[Information given Boundary: Start]

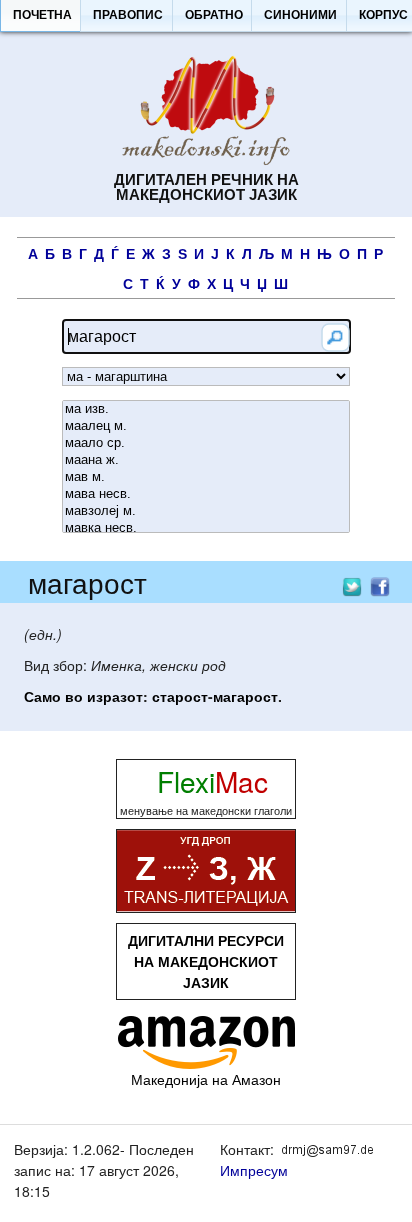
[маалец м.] (206, 426)
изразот (115, 696)
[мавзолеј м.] (206, 511)
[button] (42, 16)
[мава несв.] (206, 494)
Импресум (254, 1170)
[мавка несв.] (206, 528)
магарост (245, 696)
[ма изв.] (206, 409)
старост (180, 696)
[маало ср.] (206, 443)
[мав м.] (206, 477)
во (74, 696)
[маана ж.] (206, 460)
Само (42, 696)
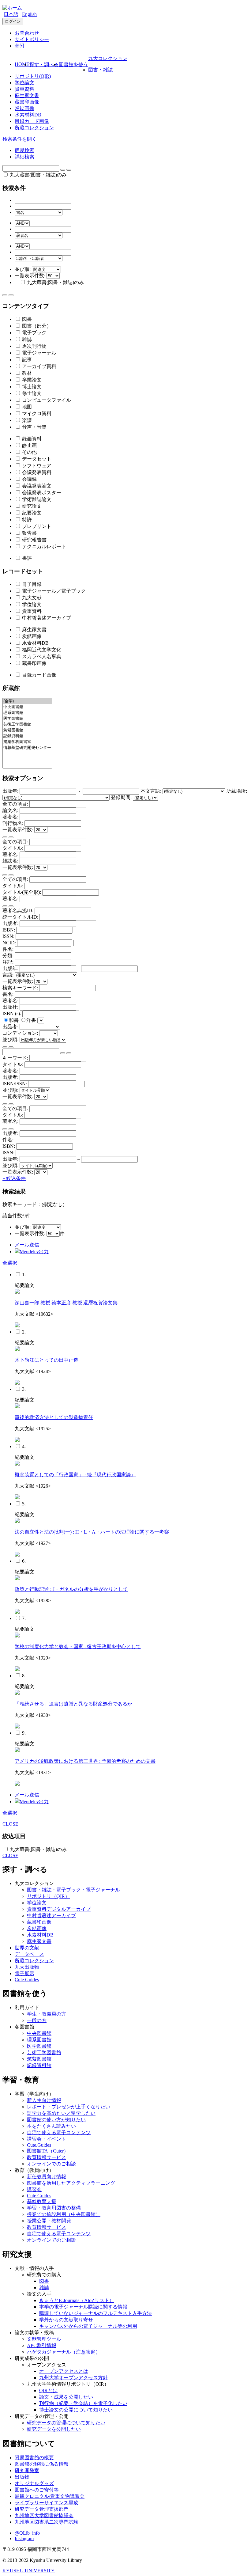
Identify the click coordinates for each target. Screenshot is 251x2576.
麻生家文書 (27, 95)
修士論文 (31, 393)
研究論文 (31, 506)
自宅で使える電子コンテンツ (59, 2132)
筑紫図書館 (39, 2059)
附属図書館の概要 (34, 2457)
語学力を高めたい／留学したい (61, 2113)
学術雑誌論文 (36, 499)
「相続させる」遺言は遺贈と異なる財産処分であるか (73, 1703)
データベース (29, 1954)
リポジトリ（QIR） (48, 1896)
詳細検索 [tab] (24, 156)
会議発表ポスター (41, 492)
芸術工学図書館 (44, 2052)
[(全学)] (27, 701)
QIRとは (48, 2390)
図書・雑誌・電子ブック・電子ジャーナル (73, 1889)
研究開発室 (27, 2470)
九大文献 (31, 597)
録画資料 (31, 438)
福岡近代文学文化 (41, 649)
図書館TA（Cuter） (48, 2150)
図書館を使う (73, 64)
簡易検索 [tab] (24, 150)
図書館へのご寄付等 (37, 2489)
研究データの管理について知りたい (66, 2422)
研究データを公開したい (54, 2429)
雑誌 (26, 339)
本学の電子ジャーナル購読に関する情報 (83, 2306)
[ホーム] (12, 7)
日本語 (11, 14)
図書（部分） (36, 325)
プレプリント (36, 526)
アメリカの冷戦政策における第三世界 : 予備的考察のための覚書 (85, 1761)
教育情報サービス (46, 2157)
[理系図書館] (27, 713)
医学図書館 (39, 2046)
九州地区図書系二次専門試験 (46, 2522)
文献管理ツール (44, 2339)
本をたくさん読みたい (51, 2126)
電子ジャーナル (38, 352)
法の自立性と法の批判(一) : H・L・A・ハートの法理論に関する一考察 (92, 1532)
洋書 (31, 1020)
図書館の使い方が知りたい (56, 2119)
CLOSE (10, 1824)
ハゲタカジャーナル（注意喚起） (63, 2351)
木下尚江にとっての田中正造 (46, 1360)
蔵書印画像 (27, 101)
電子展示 (24, 1973)
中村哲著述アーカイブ (46, 617)
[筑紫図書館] (27, 730)
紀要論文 (31, 512)
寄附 (19, 45)
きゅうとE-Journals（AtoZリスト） (76, 2300)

[Information given Boundary: End]

(Description of the task)
Write out all the data exactly, minus pictures.

(Answer box)
[маалец м.] (206, 426)
изразот (115, 696)
[мавзолеј м.] (206, 511)
[button] (42, 16)
[мава несв.] (206, 494)
Импресум (254, 1170)
[мавка несв.] (206, 528)
магарост (245, 696)
[ма изв.] (206, 409)
старост (180, 696)
[маало ср.] (206, 443)
[мав м.] (206, 477)
во (74, 696)
[маана ж.] (206, 460)
Само (42, 696)
Identify the click coordinates for each target. Screenshot is 251x2576.
麻生家文書 (27, 95)
修士論文 (31, 393)
研究論文 (31, 506)
自宅で使える電子コンテンツ (59, 2132)
筑紫図書館 (39, 2059)
附属図書館の概要 (34, 2457)
語学力を高めたい／留学したい (61, 2113)
学術雑誌論文 (36, 499)
「相続させる」遺言は遺贈と異なる財産処分であるか (73, 1703)
データベース (29, 1954)
リポジトリ（QIR） (48, 1896)
詳細検索 [tab] (24, 156)
会議発表ポスター (41, 492)
芸術工学図書館 (44, 2052)
[(全学)] (27, 701)
QIRとは (48, 2390)
図書・雑誌・電子ブック・電子ジャーナル (73, 1889)
研究開発室 (27, 2470)
九大文献 (31, 597)
録画資料 (31, 438)
福岡近代文学文化 (41, 649)
図書館TA（Cuter） (48, 2150)
図書館を使う (73, 64)
簡易検索 [tab] (24, 150)
図書館へのご寄付等 (37, 2489)
研究データの管理について知りたい (66, 2422)
研究データを公開したい (54, 2429)
雑誌 (26, 339)
本学の電子ジャーナル購読に関する情報 (83, 2306)
[ホーム] (12, 7)
日本語 (11, 14)
図書（部分） (36, 325)
プレプリント (36, 526)
アメリカの冷戦政策における第三世界 : 予備的考察のための覚書 (85, 1761)
教育情報サービス (46, 2157)
[理系図書館] (27, 713)
医学図書館 (39, 2046)
九州地区図書系二次専門試験 (46, 2522)
文献管理ツール (44, 2339)
本をたくさん読みたい (51, 2126)
電子ジャーナル (38, 352)
法の自立性と法の批判(一) : H・L・A・ハートの法理論に関する一考察 (92, 1532)
洋書 (31, 1020)
図書館の使い方が知りたい (56, 2119)
CLOSE (10, 1824)
ハゲタカジャーナル（注意喚起） (63, 2351)
木下尚江にとっての田中正造 (46, 1360)
蔵書印画像 (27, 101)
電子展示 (24, 1973)
中村哲著述アーカイブ (46, 617)
[筑紫図書館] (27, 730)
紀要論文 (31, 512)
寄附 (19, 45)
きゅうとE-Journals（AtoZリスト） (76, 2300)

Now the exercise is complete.